It's common knowledge that brick-and-mortar stores are prime targets for theft and other crimes. But according to retailers, incidents of organized retail crime--crimes committed by organized gangs that sell merchandise online or at physical locations--has skyrocketed, forcing many retailers to scramble for new ways to protect their assets.
The National Retail Federation's (NRF) annual Organized Retail Crime survey recently showed that 94 percent of retailers were victims of organized retail crime in 2012 and eight in ten retailers (81%) report that incidents of organized retail crime have increased significantly over the past three years.
The report also indicated concern about increased incidents of merchandise/gift card fraud, violence and the number of individuals connected to "gateway" crimes that are launching points for activities involving drugs or weapons.

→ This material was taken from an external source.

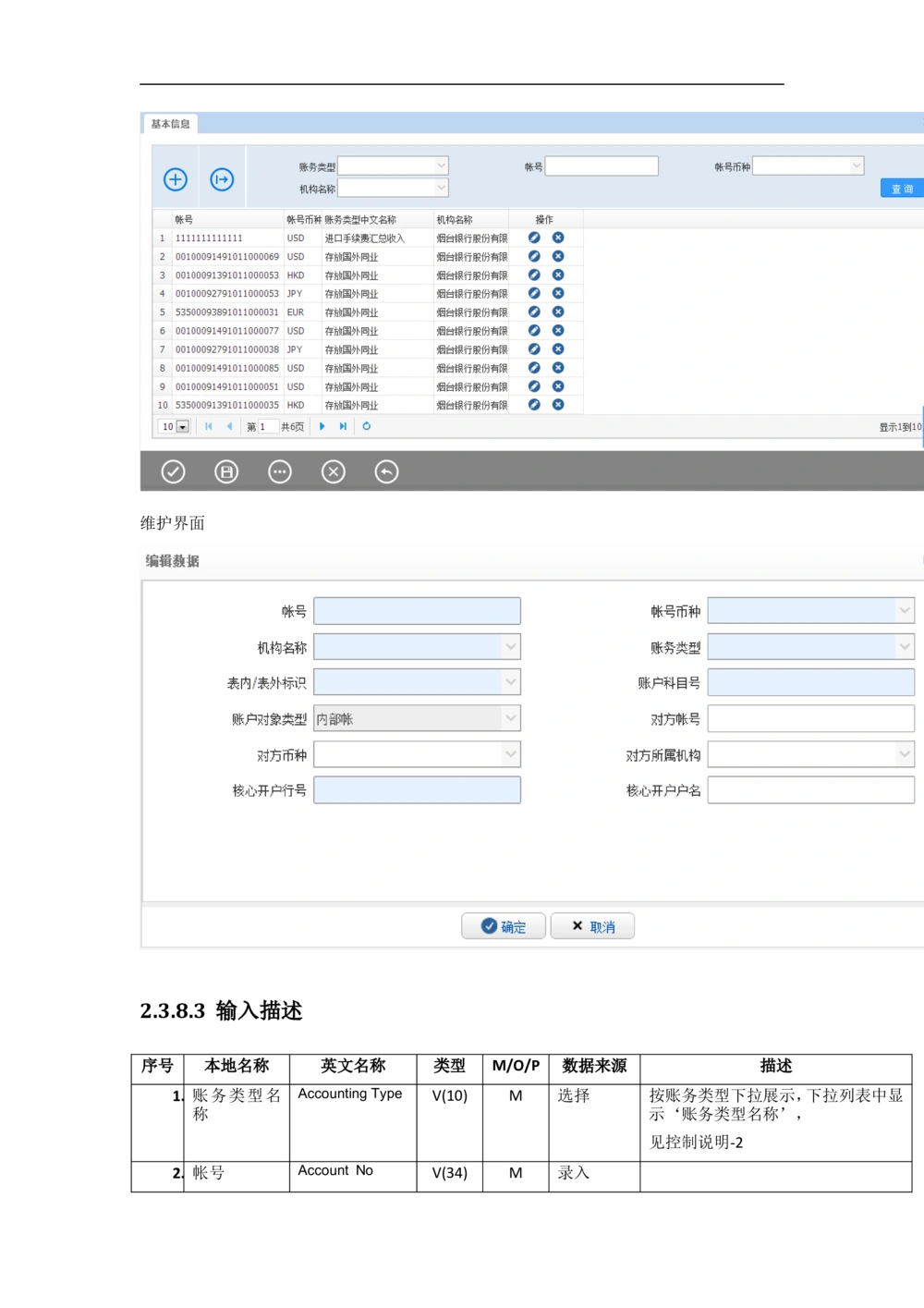Image resolution: width=924 pixels, height=1308 pixels.
Task: Click the 取消 button
Action: tap(592, 926)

"We are extremely concerned by the organized patterns that are taking place in the retail industry right now as these crime gangs continue to find ways to maneuver the system," said NRF Vice President of Loss Prevention Rich Mellor. "Though retailers continue to make great strides in their fight against organized retail crime, savvy, unconscionable criminals are selling stolen merchandise for a profit that doesn't belong to them. With the types of organized retail crimes changing in severity each year, retailers remain vigilant in their fight against ORC (Organized Retail Crime)."
Regionally, many of the same locations continue to rank high for organized retail crime year after year. The top five cities for organized retail crime, according to this year's report, include Atlanta, Baltimore, Chicago, Dallas and Houston.
Although installing security cameras and other measures can help prevent retail theft, the NRF and leading retailers are calling for federal legislation to address organized retail crimes, since these types of crimes often involve jurisdictional issues related to the transfer of stolen merchandise across state lines.